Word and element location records
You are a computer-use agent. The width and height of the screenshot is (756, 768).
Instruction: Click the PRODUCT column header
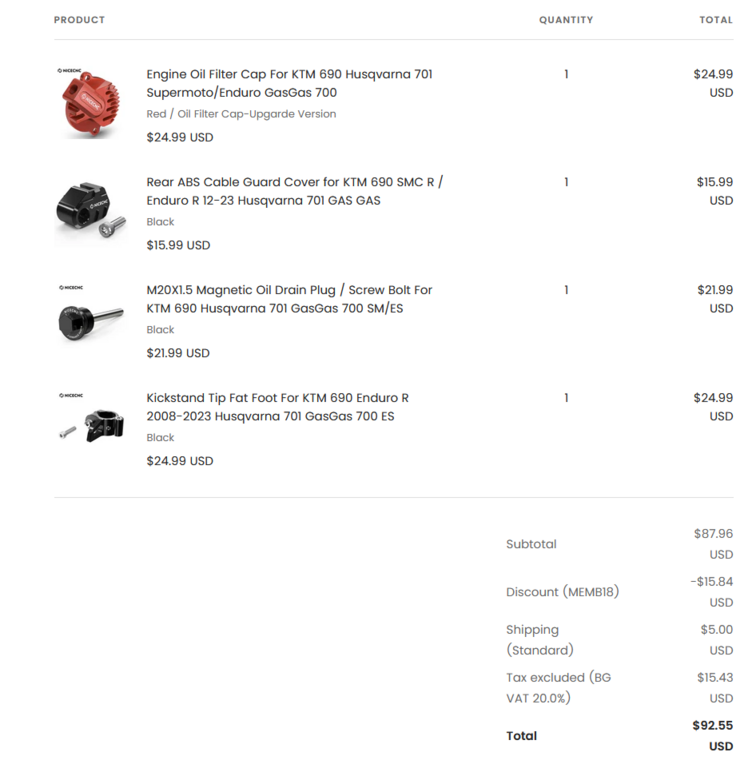(79, 20)
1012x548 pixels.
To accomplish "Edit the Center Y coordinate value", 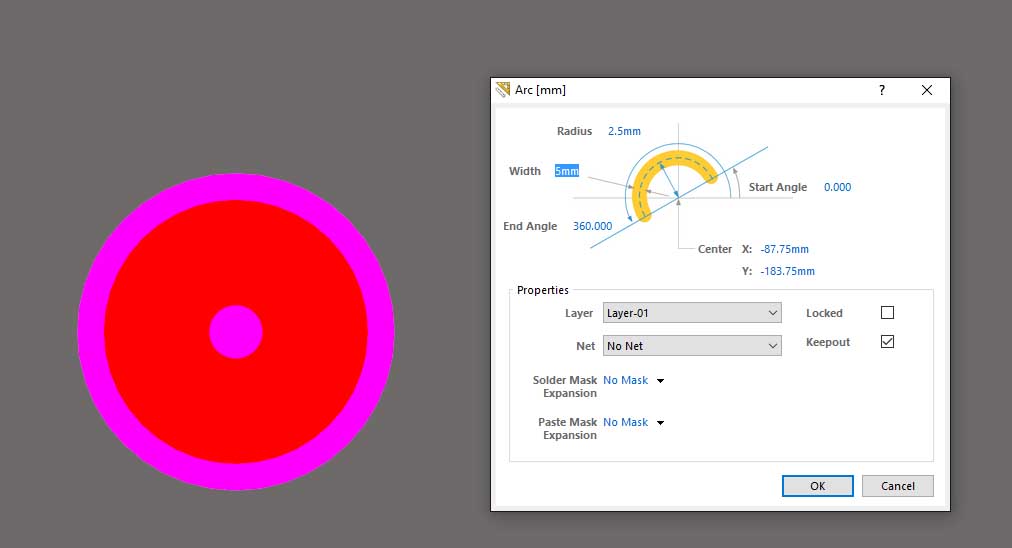I will point(787,271).
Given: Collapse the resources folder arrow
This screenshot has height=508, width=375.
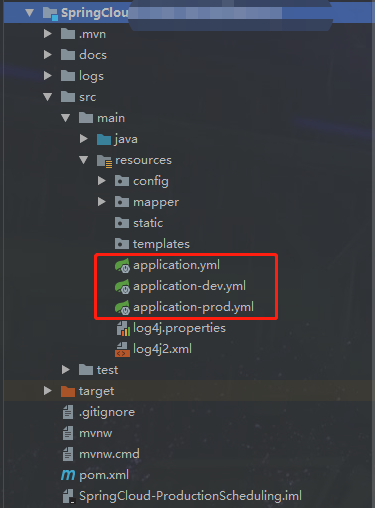Looking at the screenshot, I should [84, 160].
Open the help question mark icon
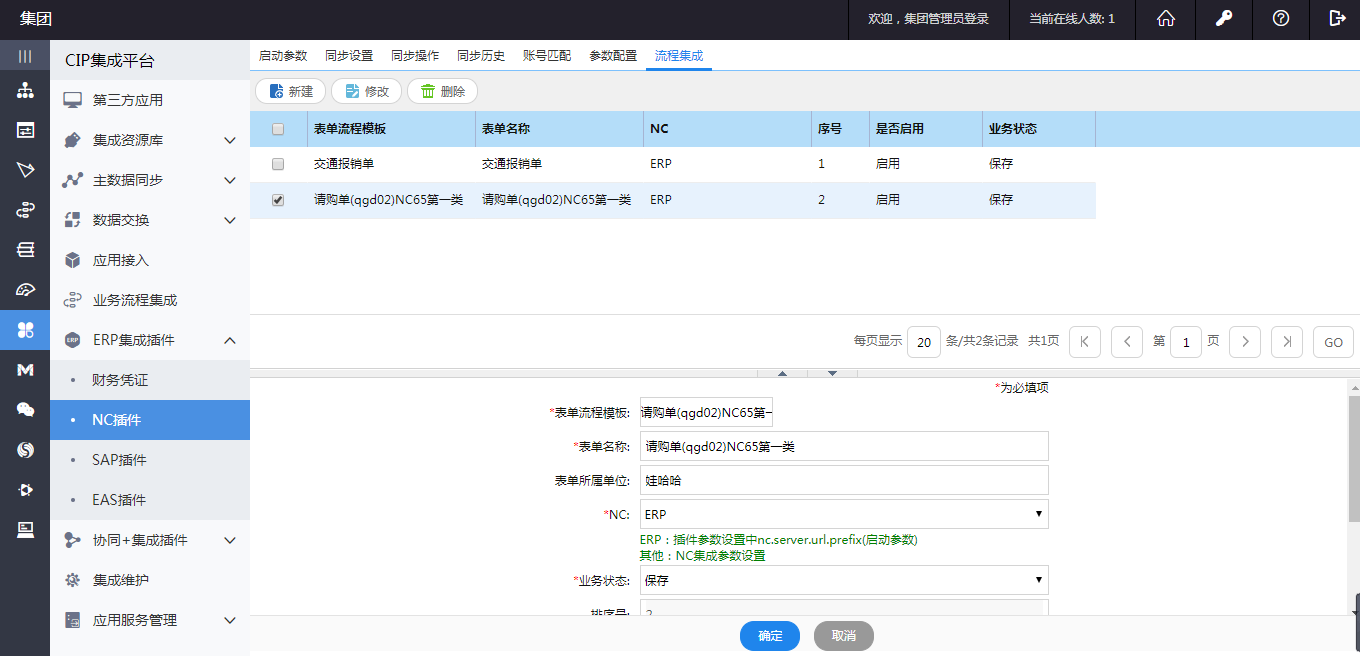This screenshot has height=656, width=1360. tap(1280, 19)
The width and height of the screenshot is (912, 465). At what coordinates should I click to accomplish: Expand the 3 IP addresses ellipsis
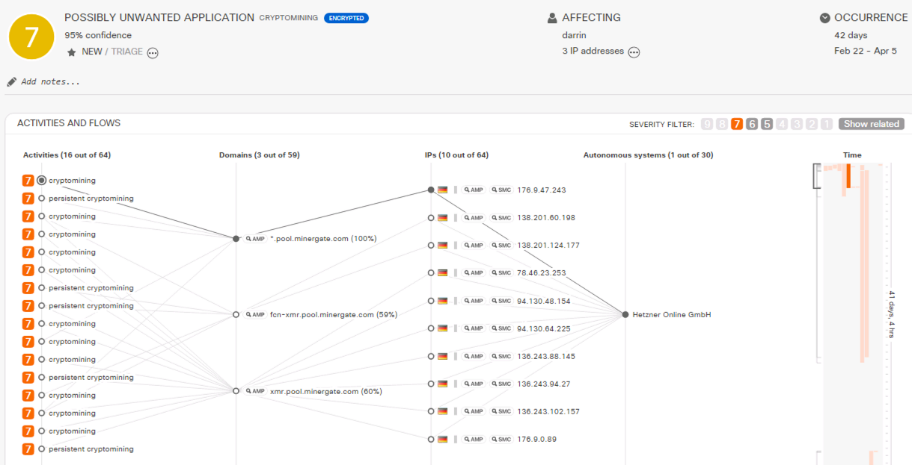tap(634, 52)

» The request:
Arrange everything from the line that contains "Given: Collapse the resources folder arrow" down to the line that contains "This screenshot has height=656, width=1360." as a Markdown table with the columns Row and Line. Skip blank lines and leave the pictures out.

» Written answer:
| Row | Line |
|---|---|
| 1 | Given: Collapse the resources folder arrow |
| 2 | This screenshot has height=508, width=375. |
| 3 | Looking at the screenshot, I should [84, 160]. |
| 4 | Open the help question mark icon |
| 5 | This screenshot has height=656, width=1360. tap(1280, 19) |